Record excerpts ->
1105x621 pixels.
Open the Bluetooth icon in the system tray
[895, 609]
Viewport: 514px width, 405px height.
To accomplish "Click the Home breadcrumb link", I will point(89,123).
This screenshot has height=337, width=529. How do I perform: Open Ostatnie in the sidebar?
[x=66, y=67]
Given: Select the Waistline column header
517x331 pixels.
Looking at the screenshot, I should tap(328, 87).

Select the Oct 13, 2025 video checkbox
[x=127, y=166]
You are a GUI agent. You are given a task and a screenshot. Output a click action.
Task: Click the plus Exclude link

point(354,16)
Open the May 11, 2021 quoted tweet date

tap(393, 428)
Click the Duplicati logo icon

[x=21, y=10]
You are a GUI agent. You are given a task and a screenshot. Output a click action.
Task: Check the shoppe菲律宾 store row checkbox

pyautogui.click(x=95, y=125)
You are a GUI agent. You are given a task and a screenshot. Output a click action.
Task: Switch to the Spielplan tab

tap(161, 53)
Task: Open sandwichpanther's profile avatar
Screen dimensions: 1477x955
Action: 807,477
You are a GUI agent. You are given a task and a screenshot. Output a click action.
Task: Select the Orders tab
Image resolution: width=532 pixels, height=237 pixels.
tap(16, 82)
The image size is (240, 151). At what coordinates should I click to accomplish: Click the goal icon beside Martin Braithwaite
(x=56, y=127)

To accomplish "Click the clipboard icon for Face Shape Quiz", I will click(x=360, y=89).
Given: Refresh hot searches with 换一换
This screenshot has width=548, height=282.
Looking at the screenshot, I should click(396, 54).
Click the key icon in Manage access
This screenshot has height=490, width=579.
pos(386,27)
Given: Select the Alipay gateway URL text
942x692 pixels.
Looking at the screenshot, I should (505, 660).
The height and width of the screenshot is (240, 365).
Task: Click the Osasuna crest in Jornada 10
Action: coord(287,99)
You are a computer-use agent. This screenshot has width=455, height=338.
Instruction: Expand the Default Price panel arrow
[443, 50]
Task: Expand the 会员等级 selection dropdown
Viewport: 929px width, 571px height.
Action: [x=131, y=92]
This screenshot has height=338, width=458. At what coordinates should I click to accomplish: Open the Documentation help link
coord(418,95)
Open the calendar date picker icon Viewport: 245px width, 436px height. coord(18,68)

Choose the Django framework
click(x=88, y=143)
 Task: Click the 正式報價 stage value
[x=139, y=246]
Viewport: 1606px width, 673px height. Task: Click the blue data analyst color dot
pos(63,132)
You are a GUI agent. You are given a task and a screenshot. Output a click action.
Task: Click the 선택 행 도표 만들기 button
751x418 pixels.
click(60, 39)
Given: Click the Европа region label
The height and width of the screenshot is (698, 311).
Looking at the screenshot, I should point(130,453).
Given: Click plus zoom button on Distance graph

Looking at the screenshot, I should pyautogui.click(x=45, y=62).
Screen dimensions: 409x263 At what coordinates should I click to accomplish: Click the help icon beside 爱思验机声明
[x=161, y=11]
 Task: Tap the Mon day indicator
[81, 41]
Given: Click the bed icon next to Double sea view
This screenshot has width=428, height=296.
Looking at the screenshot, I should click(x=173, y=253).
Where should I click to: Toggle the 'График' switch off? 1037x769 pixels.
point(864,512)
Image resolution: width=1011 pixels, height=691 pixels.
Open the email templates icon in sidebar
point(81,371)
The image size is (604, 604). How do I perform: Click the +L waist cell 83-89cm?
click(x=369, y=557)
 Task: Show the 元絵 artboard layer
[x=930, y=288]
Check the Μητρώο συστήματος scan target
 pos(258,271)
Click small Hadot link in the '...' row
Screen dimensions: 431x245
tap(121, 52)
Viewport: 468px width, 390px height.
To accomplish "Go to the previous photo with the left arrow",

What you have to do ->
Please retype the data, matching it exactly.

Result for this exercise ->
1105x621 pixels.
Open the Bluetooth icon in the system tray
[895, 609]
Viewport: 514px width, 405px height.
To accomplish "Click the Home breadcrumb link", I will point(89,123).
This screenshot has height=337, width=529. How do I perform: Open Ostatnie in the sidebar?
[x=66, y=67]
Given: Select the Waistline column header
517x331 pixels.
Looking at the screenshot, I should tap(328, 87).

Select the Oct 13, 2025 video checkbox
[x=127, y=166]
You are a GUI agent. You are given a task and a screenshot. Output a click action.
Task: Click the plus Exclude link

point(354,16)
Open the May 11, 2021 quoted tweet date

tap(393, 428)
Click the Duplicati logo icon

[x=21, y=10]
You are a GUI agent. You are given a task and a screenshot. Output a click action.
Task: Check the shoppe菲律宾 store row checkbox

pyautogui.click(x=95, y=125)
You are a GUI agent. You are given a task and a screenshot. Output a click action.
Task: Switch to the Spielplan tab

tap(161, 53)
Task: Open sandwichpanther's profile avatar
Screen dimensions: 1477x955
Action: 807,477
You are a GUI agent. You are given a task and a screenshot. Output a click action.
Task: Select the Orders tab
Image resolution: width=532 pixels, height=237 pixels.
tap(16, 82)
The image size is (240, 151). At what coordinates should I click to accomplish: Click the goal icon beside Martin Braithwaite
(x=56, y=127)

To accomplish "Click the clipboard icon for Face Shape Quiz", I will click(x=360, y=89).
Given: Refresh hot searches with 换一换
This screenshot has width=548, height=282.
Looking at the screenshot, I should click(396, 54).
Click the key icon in Manage access
This screenshot has height=490, width=579.
pos(386,27)
Given: Select the Alipay gateway URL text
942x692 pixels.
Looking at the screenshot, I should (505, 660).
The height and width of the screenshot is (240, 365).
Task: Click the Osasuna crest in Jornada 10
Action: coord(287,99)
You are a computer-use agent. This screenshot has width=455, height=338.
Instruction: Expand the Default Price panel arrow
[443, 50]
Task: Expand the 会员等级 selection dropdown
Viewport: 929px width, 571px height.
Action: [x=131, y=92]
This screenshot has height=338, width=458. At what coordinates should I click to accomplish: Open the Documentation help link
coord(418,95)
Open the calendar date picker icon Viewport: 245px width, 436px height. coord(18,68)

Choose the Django framework
click(x=88, y=143)
 Task: Click the 正式報價 stage value
[x=139, y=246]
Viewport: 1606px width, 673px height. Task: Click the blue data analyst color dot
pos(63,132)
You are a GUI agent. You are given a task and a screenshot. Output a click action.
Task: Click the 선택 행 도표 만들기 button
751x418 pixels.
click(60, 39)
Given: Click the Европа region label
The height and width of the screenshot is (698, 311).
Looking at the screenshot, I should point(130,453).
Given: Click plus zoom button on Distance graph

Looking at the screenshot, I should pyautogui.click(x=45, y=62).
Screen dimensions: 409x263 At what coordinates should I click to accomplish: Click the help icon beside 爱思验机声明
[x=161, y=11]
 Task: Tap the Mon day indicator
[81, 41]
Given: Click the bed icon next to Double sea view
This screenshot has width=428, height=296.
Looking at the screenshot, I should click(x=173, y=253).
Where should I click to: Toggle the 'График' switch off? 1037x769 pixels.
point(864,512)
Image resolution: width=1011 pixels, height=691 pixels.
Open the email templates icon in sidebar
point(81,371)
The image size is (604, 604). How do I perform: Click the +L waist cell 83-89cm?
click(x=369, y=557)
 Task: Show the 元絵 artboard layer
[x=930, y=288]
Check the Μητρώο συστήματος scan target
 pos(258,271)
Click small Hadot link in the '...' row
Screen dimensions: 431x245
tap(121, 52)
Viewport: 468px width, 390px height.
To accomplish "Go to the previous photo with the left arrow",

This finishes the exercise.